今週は忘れずに日記を書くことが出来ました(汗)
そういえば、Photoshop Creative Cloud をついに手に入れました。これで絵を描いたり編集したりする作業がはかどりそうです。実際にはかどっているのかどうか先週やったことを振り返ってみます…。
進み具合 (2014年4月13日 - 4月20日)
先週やったことは次の通りです:
- TexturePacker によるテクスチャアトラスデータの読み込み
- スケルトンデータ、アニメーションデータの読み込み
- 階層的スケルトン
- ボーンのデバッグ表示
- 剛体(スキン)の表示
ほとんど JSON やテクスチャアトラスデータのパーシング処理を書いていました。その甲斐あって 2D スケルトンデータを読み込んで階層的スケルトンを再生することができました。
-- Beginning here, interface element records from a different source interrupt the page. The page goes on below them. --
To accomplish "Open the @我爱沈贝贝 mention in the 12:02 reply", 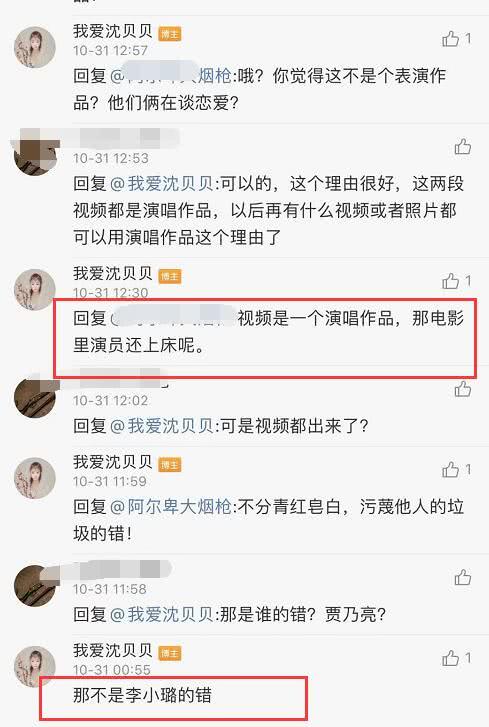I will coord(161,426).
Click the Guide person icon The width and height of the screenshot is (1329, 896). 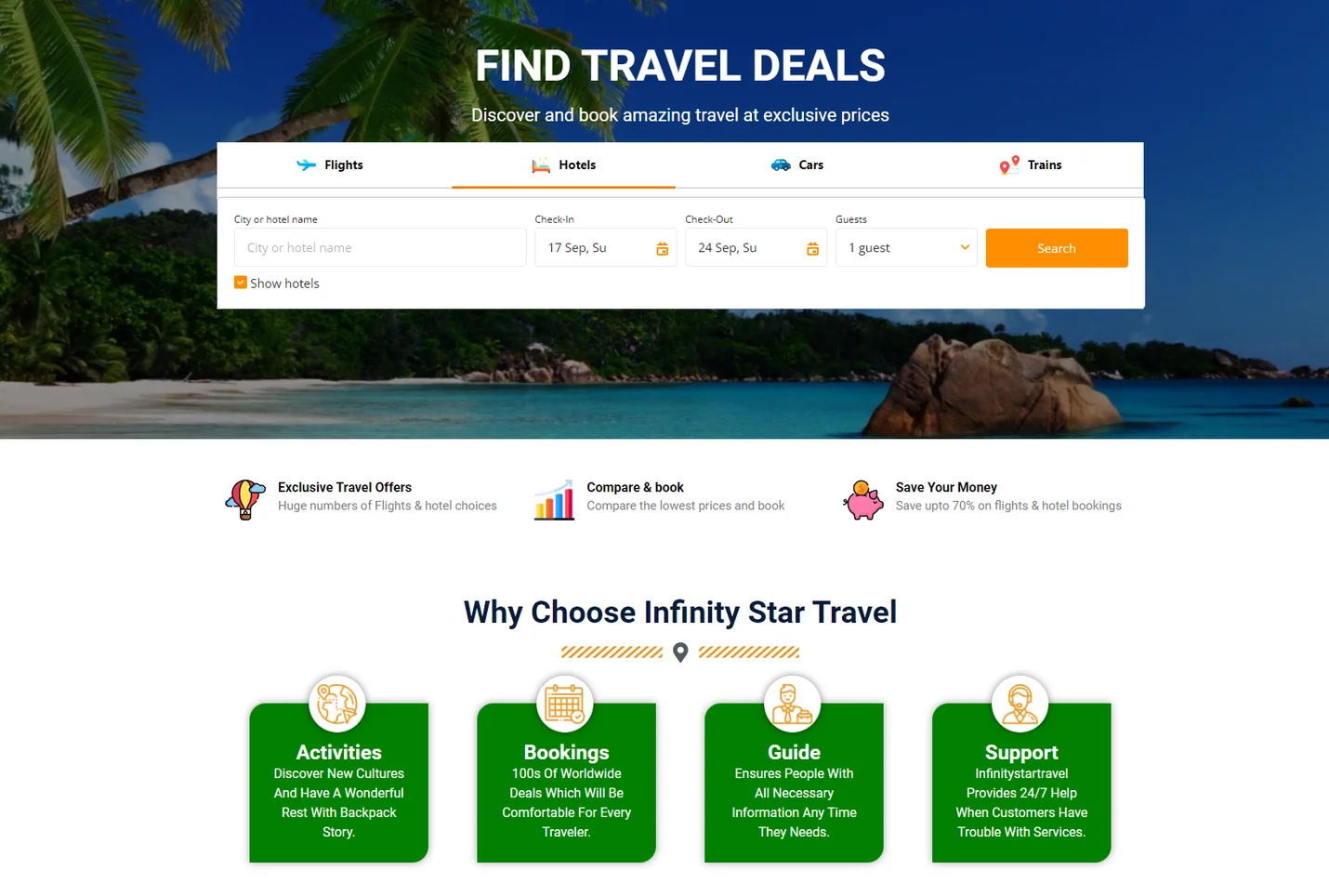click(x=793, y=704)
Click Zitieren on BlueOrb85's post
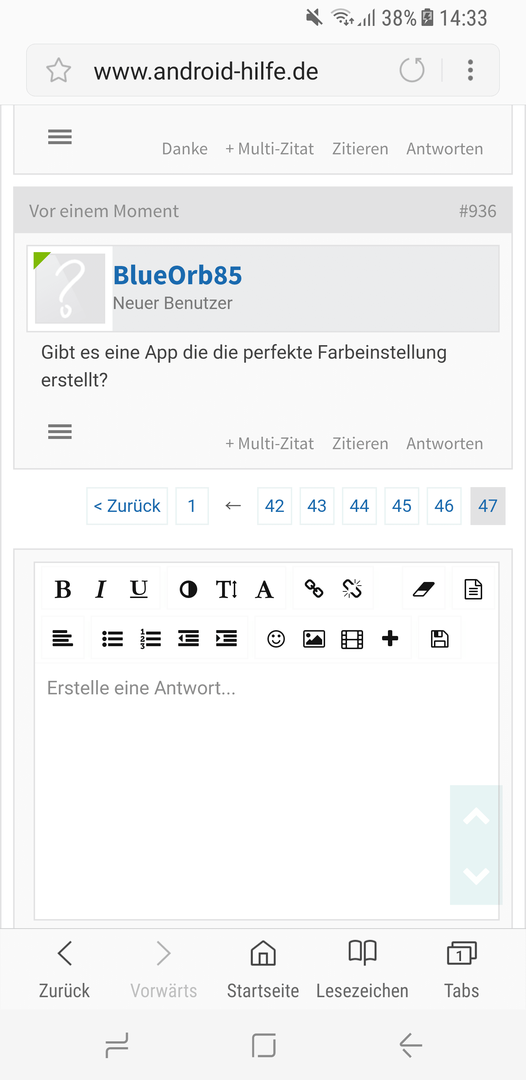 pyautogui.click(x=360, y=444)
テクスチャアトラスも扱えるようになったため、スケルトンに剛体として 2D テクスチャを貼ってみました。
(図 1) 左がボーンをデバッグ表示したもので, 右がボーンに基づいてスキンテクスチャを貼った様子
スケルタルアニメーション
しばらくの間スケルタルアニメーションを実装していくので、簡単にスケルタルアニメーションと階層的スケルトンについて説明しておきます。(ここでは本当にざっくりと。)
なぜ、2D スケルタルアニメーション?
2D ゲームのアニメーション手法でよく用いられているのが、スプライトアニメーション と呼ばれている手法です。ビデオゲームに限らず言えば、セルアニメーションもこれに該当します。これはあらかじめ何枚ものキャラクターのイメージを描き起こしておき(図 2 参照)、ゲーム内でイメージを短い時間の中で順に表示する手法です。図 3 に示すように、プレイヤーの目にはあたかもキャラクターが連続的に動いているかのように見えます。単位時間あたりのイメージの枚数が多くなればなるほど、キャラクターの動きはより連続的に見えます。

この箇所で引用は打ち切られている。